There remains a need for an improved siding product that is easy to install, does not require the use of disposable liners during transport, and promotes drainage of water that may infiltrate behind the siding.

BRIEF SUMMARY OF THE INVENTION

This invention is a siding product made of

a siding board having a front face with a length and a width, an opposing back face, opposing top and bottom edges, the top edge having a width, and opposing side edges; and

a weather-resistant barrier sheet having a width at least as wide as the width of the front face of the siding board and a length at least as long as the length of the front face of the siding board;

wherein the barrier sheet is affixed to the siding board so as to partially overlap a portion of the front face of the siding board adjacent the top edge thereof to form an overlapping interface between the siding board and the barrier sheet extending the entire length of the front face of the siding board, the overlapping interface having a width, and the barrier sheet providing an exposed portion of the front face of the siding board adjacent the overlapping interface and a first extending portion of the barrier sheet being unattached to the siding board and extending above the overlapping interface and the front face of the siding board along the length thereof.

The invention is also a method for installing siding product on a structure.

The invention is also a method for stacking siding products.

BRIEF DESCRIPTION OF THE DRAWINGS

FIG. 1A is a schematic diagram of a front elevation view of a first embodiment of a siding product of the present invention.

FIG. 1B is a section view of a siding product of FIG. 1A in which the extending portion of the barrier sheet is folded over the top edge and onto the back face of the siding board.

FIG. 1C is a section view of a siding product of FIG. 1A in which the extending portion of the barrier sheet is folded over the top edge and onto the back face of the siding board wherein the extending portion of the barrier sheet partially covers the back face of the siding board.

FIG. 1D is a section view of a stack of three of the siding products shown in FIG. 1B.

FIG. 1E is a section view of a stack of three of the siding products shown in FIG. 1C.

FIG. 1F is a section view of a siding product according to the present invention wherein the siding board has a beveled-type cross-section.

FIG. 1G is a section view of a stack of three of the siding products shown in FIG. 1F.

FIG. 2A is a schematic diagram of a front elevation view of an alternate embodiment of a siding product of the present invention.

FIG. 2B is a plan view of the siding product of FIG. 2A, showing that the barrier sheet is folded back over the siding board to prepare for stacking and shipping.

FIG. 3A is a plan view showing placement of two siding products of the present invention during installation of a row of siding to form a butt joint.

FIG. 3B is a plan view showing placement of two siding products of the present invention during installation after forming the butt joint.

FIG. 4A is a plan view showing placement of an additional course of siding product over a previously installed course of siding products.

FIG. 4B is a plan view showing an additional course of siding product installed over the previously installed course of siding products.

FIG. 5 is a section view of a wall wherein three courses of lap siding product of the present invention have been installed.

FIG. 6 is a section view of a wall wherein three courses of vinyl siding product of the present invention have been installed.

DETAILED DESCRIPTION OF THE INVENTION

The term “fiber cement” as used herein refers to a material made from fibers, silica, and cement.
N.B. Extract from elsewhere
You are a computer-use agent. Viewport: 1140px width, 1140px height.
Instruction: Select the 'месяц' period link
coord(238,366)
The fibers can be cellulose fibers such as wood pulp. Fiber cement may also include other components such as density modifiers, additives, aggregate, and water repellents.
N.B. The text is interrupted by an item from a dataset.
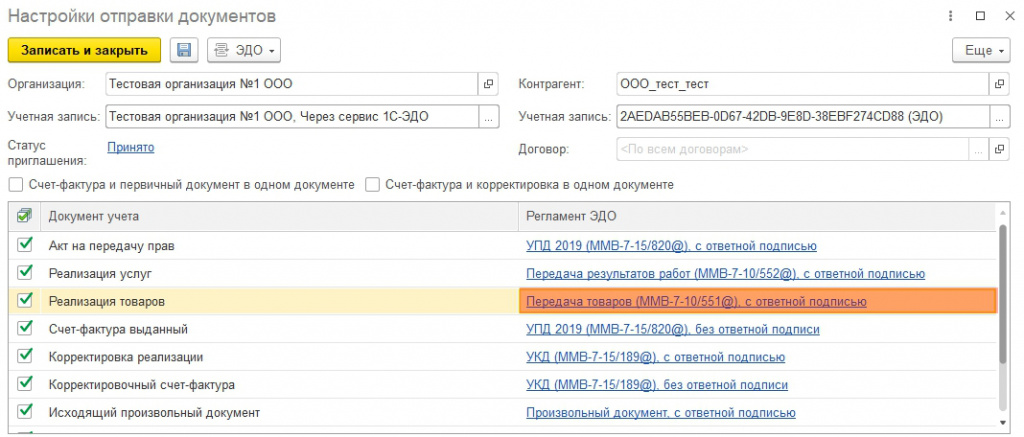Viewport: 1024px width, 437px height.
Task: Enable Счет-фактура и первичный документ checkbox
Action: 15,184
The term “siding board” is used herein to include siding panels, planks, shingles, clapboard, shakes, vinyl siding and the like. Siding boards are generally nailed or otherwise secured to an outer sheathing, such as plywood, to form at least a portion of the outer wall of the building. Siding products can be made from a variety of materials such as wood, wood composites (e.g. masonite), fiber cement, concrete, rubber composites, polymer resins, and polymer composites.

The tem “weather-resistant barrier sheet” as used herein refers to a sheet material that resists penetration of liquid water and is moisture-vapor permeable. A weather-resistant barrier sheet preferably has a tensile strength of at least 20 lb/in (35 N/cm) (measured according to ASTM D828), a hydrostatic head of at least 22 inches (55.9 cm) (measured according to ASTM D779), and a water vapor transmission rate of at least 5 perms (measured according to ASTM E 96).

The terms “nonwoven fabric”, “nonwoven sheet”, and “nonwoven web” as used herein refer to a sheet structure of individual fibers that are positioned in a random manner to form a planar material without an identifiable pattern, as opposed to a knitted or woven fabric.

The term “plexifilamentary” as used herein, means a three-dimensional integral network or web of a multitude of thin, ribbon-like, film-fibril elements of random length and with a mean film thickness of less than about 4 microns and a median fibril width of less than about 25 microns. In plexifilamentary structures, the film-fibril elements are generally coextensively aligned with the longitudinal axis of the structure and they intermittently unite and separate at irregular intervals in various places throughout the length, width and thickness of the structure to form a continuous three-dimensional network. A nonwoven web of plexifilamentary film-fibril elements is referred to herein as a “flash spun plexifilamentary sheet”.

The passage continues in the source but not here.